Weininvestment im Focus
Februar 1, 2008
In der Freitagsbeilage “Weekend” des Handelsblatt ist heute ein Bericht über das Weininvestment zu finden. Die Überschrift “Trinken, nicht sammeln” sowie der darauf folgende Satz “Wer Wein als Anlage begreift, hat nichts begriffen” bringt den Tenor des Artikels (leider) auf den Punkt. Wie so oft in Deutschland wird das Weininvestment mal wieder negativ dargestellt. Die Argumentation dabei ist äußerst oberflächig, subjektiv und einseitig. Zumindest sollte man- um als Autor einen Touch von Objektivität zu wahren- aufzeigen, dass es durchaus möglich ist, die Punkte “Genuss” und “Rendite” miteinander zu verknüpfen. Auch wenn es in Deutschland nicht gerne gesehen/ gelesen wird.
Februar 1, 2008 at 6:35 Uhr nachmittags
Habe den Artikel auch gelesen. Um Weininvestment geht es da eigentlich garnicht. Das ist nur der Vorwand um einen PR-Artikel für den Weinhandel und das Restaurant des Münchner Königshofs ins Blatt zu rücken. Bin mir sicher, dass man die von Stéphane Thuriot empfohlenen Weine dort alle kaufen kann. Ich finde, das nicht weiter schlimm oder verwerflich, man sollte nur dabei ehrlich argumentieren. So oder so geht es dem Verkäufer schliesslich in erster Linie ums Geschäft - ob der Wein nun getrunken oder gehortet wird.
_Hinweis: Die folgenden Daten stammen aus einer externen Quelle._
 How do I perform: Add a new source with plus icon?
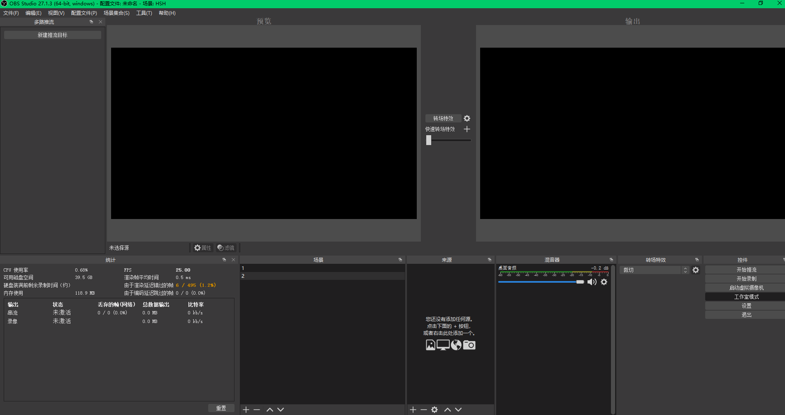pyautogui.click(x=413, y=410)
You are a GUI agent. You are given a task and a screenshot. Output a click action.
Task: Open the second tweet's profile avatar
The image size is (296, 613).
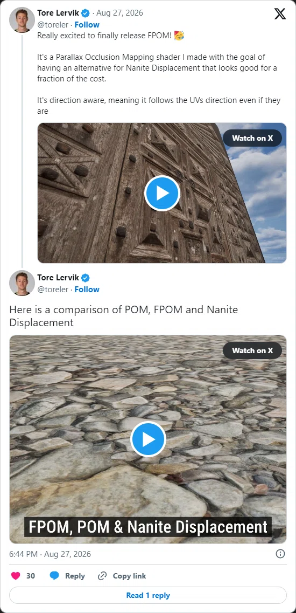(22, 283)
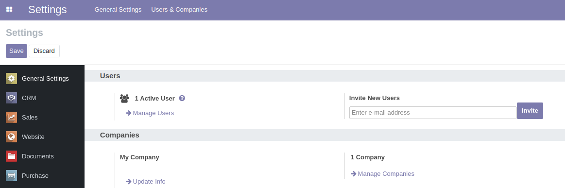Save the settings changes
The image size is (565, 188).
tap(17, 51)
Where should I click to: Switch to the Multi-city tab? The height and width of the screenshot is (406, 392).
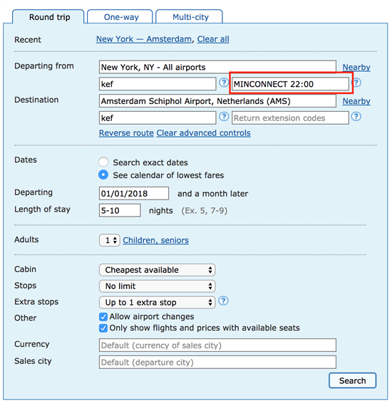(x=190, y=17)
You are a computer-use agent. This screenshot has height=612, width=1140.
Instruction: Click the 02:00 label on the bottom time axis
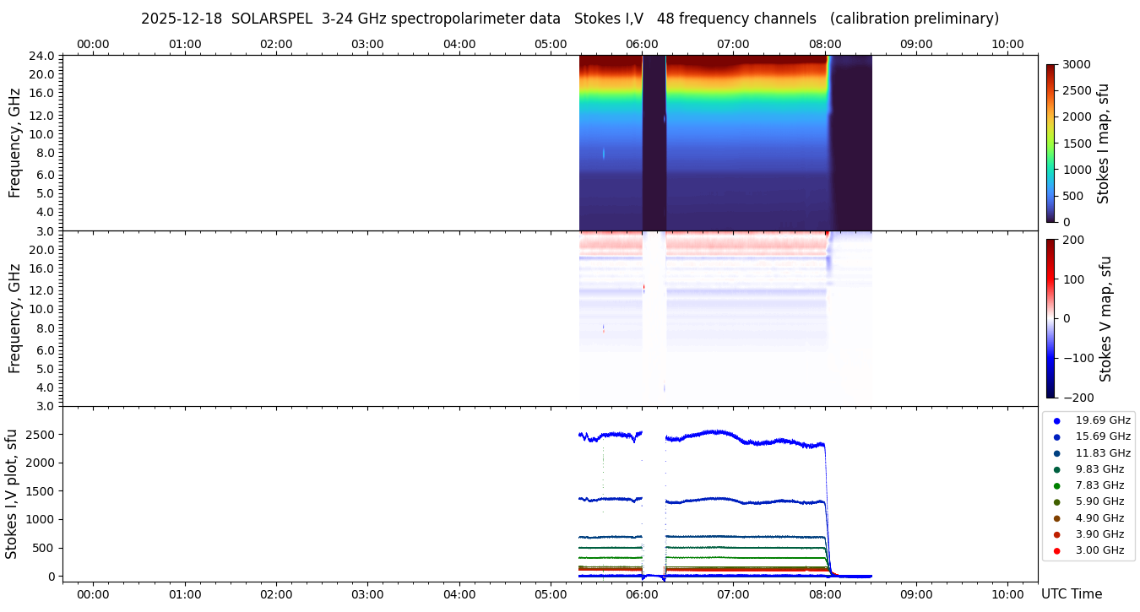(276, 593)
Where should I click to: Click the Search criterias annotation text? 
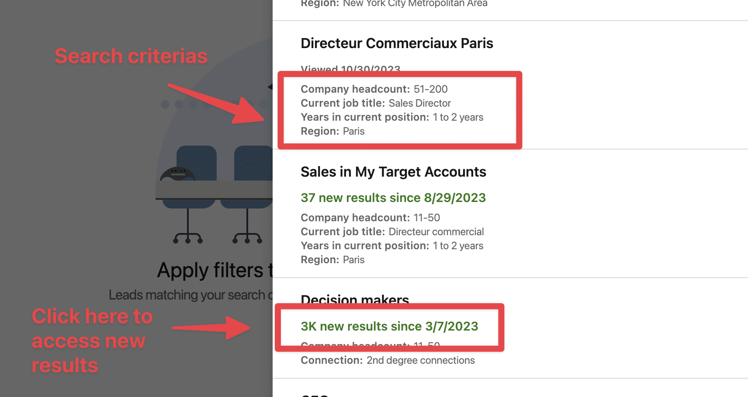[x=131, y=56]
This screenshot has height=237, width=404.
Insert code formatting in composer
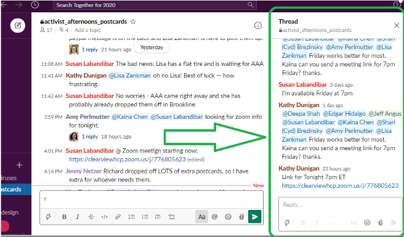[x=104, y=217]
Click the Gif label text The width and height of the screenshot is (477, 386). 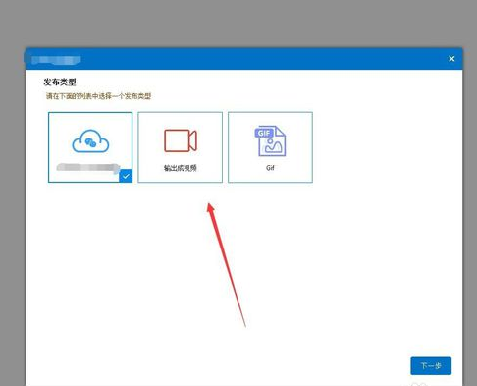pos(270,168)
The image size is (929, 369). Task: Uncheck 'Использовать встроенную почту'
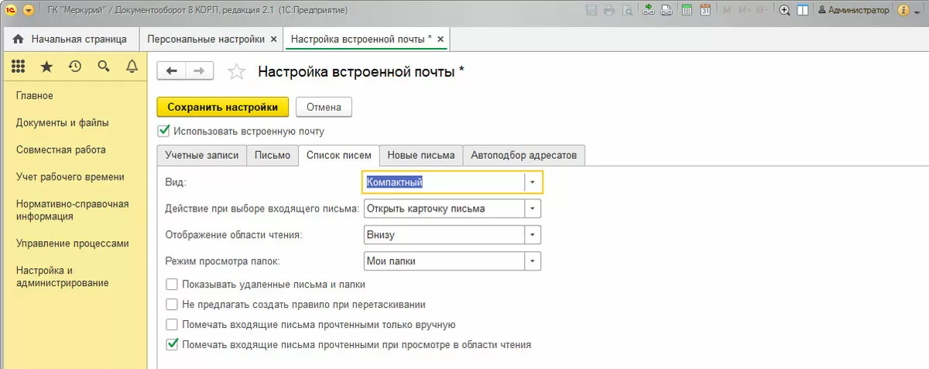(163, 131)
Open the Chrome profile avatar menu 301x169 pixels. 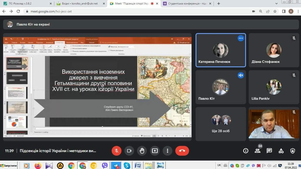(291, 11)
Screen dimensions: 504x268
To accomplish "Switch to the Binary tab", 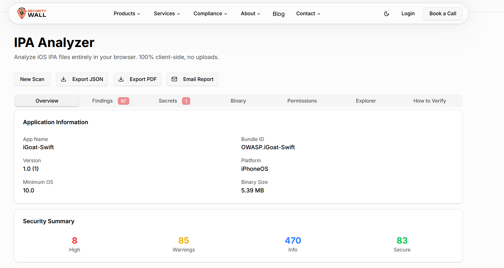I will click(238, 101).
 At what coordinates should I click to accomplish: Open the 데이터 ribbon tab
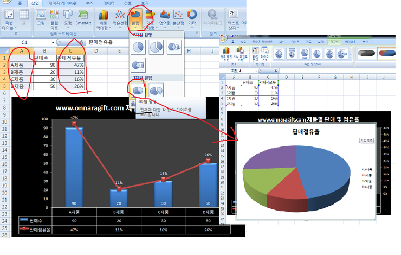tap(109, 3)
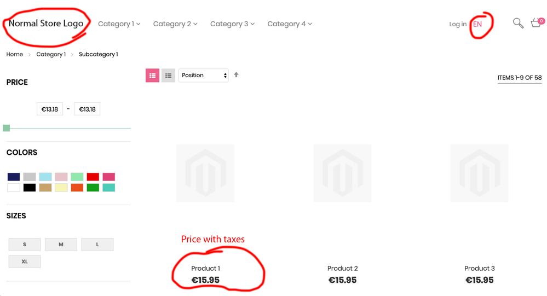Open the Position sort dropdown
This screenshot has width=547, height=296.
(203, 76)
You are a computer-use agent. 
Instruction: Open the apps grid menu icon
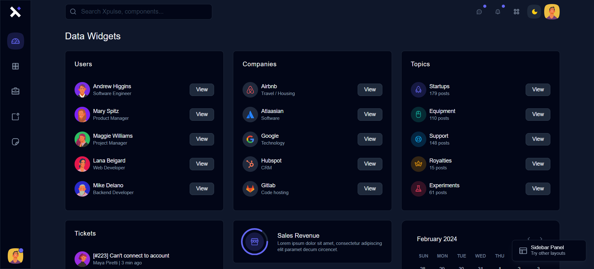coord(516,12)
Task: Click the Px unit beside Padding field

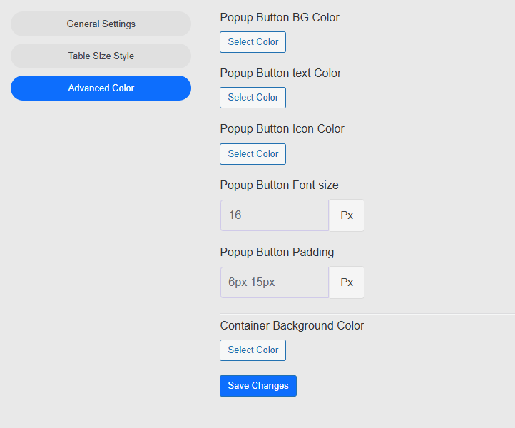Action: [347, 282]
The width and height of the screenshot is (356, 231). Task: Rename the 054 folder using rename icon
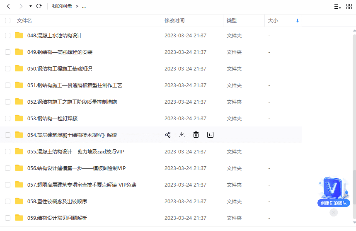pos(210,135)
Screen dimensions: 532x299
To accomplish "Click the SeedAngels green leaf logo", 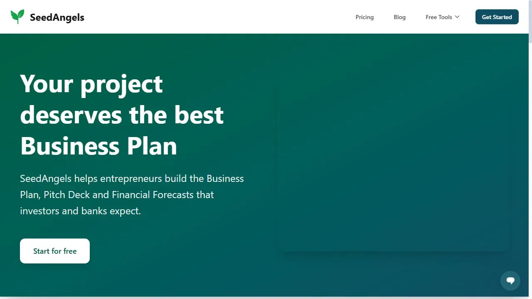I will pyautogui.click(x=17, y=17).
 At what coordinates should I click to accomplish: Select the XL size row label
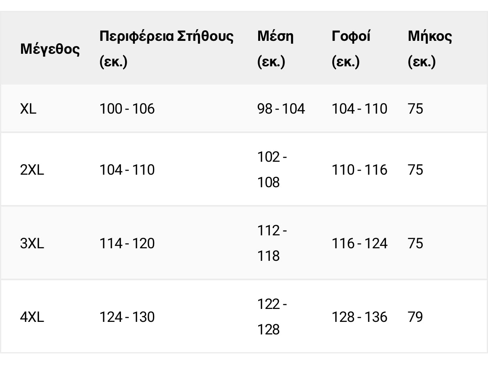(28, 109)
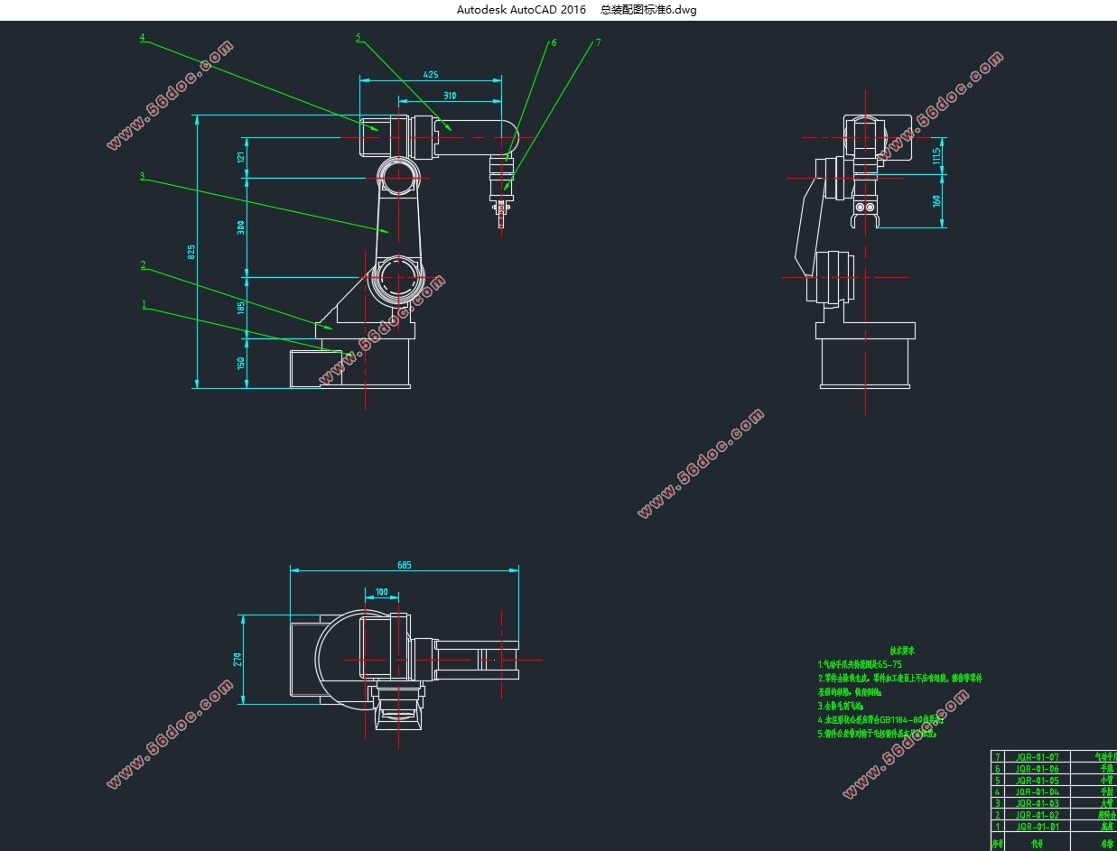Select the 310 dimension text
Image resolution: width=1117 pixels, height=851 pixels.
[x=449, y=95]
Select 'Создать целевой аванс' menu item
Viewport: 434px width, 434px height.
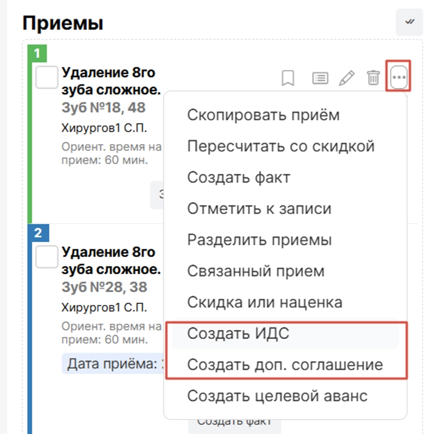pyautogui.click(x=277, y=396)
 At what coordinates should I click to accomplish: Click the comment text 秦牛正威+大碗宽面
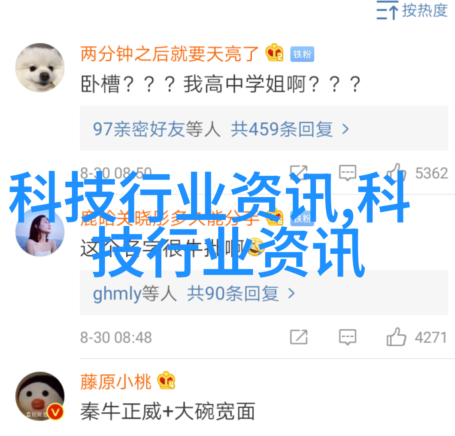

Februar 13, 2008 at 8:07 Uhr vormittags
Kleiner Hinweis an den Kollegen Scheuermann: Recherchieren hilft manchmal - nicht alle 5 Weine hat der Sommelier Stéphane Thuriot auf seiner Karte. Das können Sie zwar jetzt als einen besonders perfiden Reklametrick werten, aber wenn in einem Artikel der Gault-Millau-Sommelier-des-Jahres keine Namen nennen darf, wieso ist die Erwähnung von Auktionshäusern und versteigerten Weinen ehrenvoll. Wird da kein Geld verdient?